В приемной Гелена обоих посетителей встретил его секретарь, тоже в гражданском и тоже с военной выправкой.
— Я уже доложил о вашем приезде шефу. Пожалуйста, пройдите, герр Нунке, — любезно приглашает он. Его лицо, фигура просто источают любезность, словно он встречает не вызванных шефом подчиненных, а своих собственных гостей. — Вам, герр Шульц, придется немного подождать. Надеюсь, недолго. Пожалуйста, устраивайтесь как можно удобнее, на столике есть новые журналы, пепельница. Как видите, курить у нас не возбраняется. Я сам завзятый курильщик и понимаю, что значат одна-две сигареты перед разговором с начальством.
— Тогда я тотчас этим воспользуюсь. Разрешите предложить и вам? — Григорий вынул пачку «Честерфилда» и протянул ее секретарю.
— Именно моя марка.

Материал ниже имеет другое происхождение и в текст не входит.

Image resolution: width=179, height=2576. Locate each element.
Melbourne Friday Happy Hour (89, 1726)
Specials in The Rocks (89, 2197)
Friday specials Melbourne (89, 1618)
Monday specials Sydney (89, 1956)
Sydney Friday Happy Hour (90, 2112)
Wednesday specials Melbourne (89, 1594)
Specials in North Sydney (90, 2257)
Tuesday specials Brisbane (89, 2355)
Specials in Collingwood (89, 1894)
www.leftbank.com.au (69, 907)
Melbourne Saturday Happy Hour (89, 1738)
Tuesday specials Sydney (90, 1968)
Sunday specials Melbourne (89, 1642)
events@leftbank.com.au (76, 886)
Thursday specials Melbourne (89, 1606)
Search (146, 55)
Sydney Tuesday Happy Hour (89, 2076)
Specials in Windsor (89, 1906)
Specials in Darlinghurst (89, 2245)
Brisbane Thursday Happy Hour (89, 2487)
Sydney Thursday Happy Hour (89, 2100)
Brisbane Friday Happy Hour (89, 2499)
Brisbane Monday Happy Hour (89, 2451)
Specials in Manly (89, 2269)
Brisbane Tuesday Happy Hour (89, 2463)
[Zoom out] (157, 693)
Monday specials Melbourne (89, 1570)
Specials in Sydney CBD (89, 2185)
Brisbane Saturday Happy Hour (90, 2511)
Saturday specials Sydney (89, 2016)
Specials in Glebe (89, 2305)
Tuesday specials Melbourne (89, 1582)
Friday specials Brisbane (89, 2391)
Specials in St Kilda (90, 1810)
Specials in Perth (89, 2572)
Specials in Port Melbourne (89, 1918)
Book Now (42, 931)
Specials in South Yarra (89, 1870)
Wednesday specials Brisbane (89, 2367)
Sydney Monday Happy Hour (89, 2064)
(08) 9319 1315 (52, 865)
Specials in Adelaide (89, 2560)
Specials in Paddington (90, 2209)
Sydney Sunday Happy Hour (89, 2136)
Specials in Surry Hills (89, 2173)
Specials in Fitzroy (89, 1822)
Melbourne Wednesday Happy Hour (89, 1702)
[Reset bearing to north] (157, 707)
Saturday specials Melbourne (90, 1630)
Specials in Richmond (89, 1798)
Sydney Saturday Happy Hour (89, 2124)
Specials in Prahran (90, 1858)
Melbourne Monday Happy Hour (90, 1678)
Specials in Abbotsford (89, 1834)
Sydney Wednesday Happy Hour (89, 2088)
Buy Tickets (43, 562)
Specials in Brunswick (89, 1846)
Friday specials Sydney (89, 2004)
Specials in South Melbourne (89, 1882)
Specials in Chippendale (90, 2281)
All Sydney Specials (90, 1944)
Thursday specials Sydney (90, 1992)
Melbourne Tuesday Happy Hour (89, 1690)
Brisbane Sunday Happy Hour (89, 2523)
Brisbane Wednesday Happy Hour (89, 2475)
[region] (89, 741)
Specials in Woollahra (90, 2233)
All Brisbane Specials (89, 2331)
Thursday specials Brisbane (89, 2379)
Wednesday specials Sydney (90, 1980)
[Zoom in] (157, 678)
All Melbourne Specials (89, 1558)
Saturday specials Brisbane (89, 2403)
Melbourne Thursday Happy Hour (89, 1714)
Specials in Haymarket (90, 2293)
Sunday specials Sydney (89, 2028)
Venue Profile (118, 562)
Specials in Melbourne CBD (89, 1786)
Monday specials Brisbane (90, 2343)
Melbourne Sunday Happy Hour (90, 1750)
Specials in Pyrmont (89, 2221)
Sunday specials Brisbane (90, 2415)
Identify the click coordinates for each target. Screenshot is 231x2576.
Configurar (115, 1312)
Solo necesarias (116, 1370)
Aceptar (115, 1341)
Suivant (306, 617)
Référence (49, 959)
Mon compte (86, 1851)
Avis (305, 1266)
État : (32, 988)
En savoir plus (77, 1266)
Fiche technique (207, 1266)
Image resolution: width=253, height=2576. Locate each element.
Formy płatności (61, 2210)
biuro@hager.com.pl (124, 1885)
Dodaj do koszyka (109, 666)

Весьма благодарен. Охотно выкурю сигарету в вашей компании. Сегодня шеф не очень загрузил меня писаниной, так что могу позволить себе подобную роскошь.
Закурив, оба расположились у журнального столика, вверх поднялись две струйки дыма.
— Как там Берлин, герр Шульц?
— Не так хорошо, как хотелось бы, герр…?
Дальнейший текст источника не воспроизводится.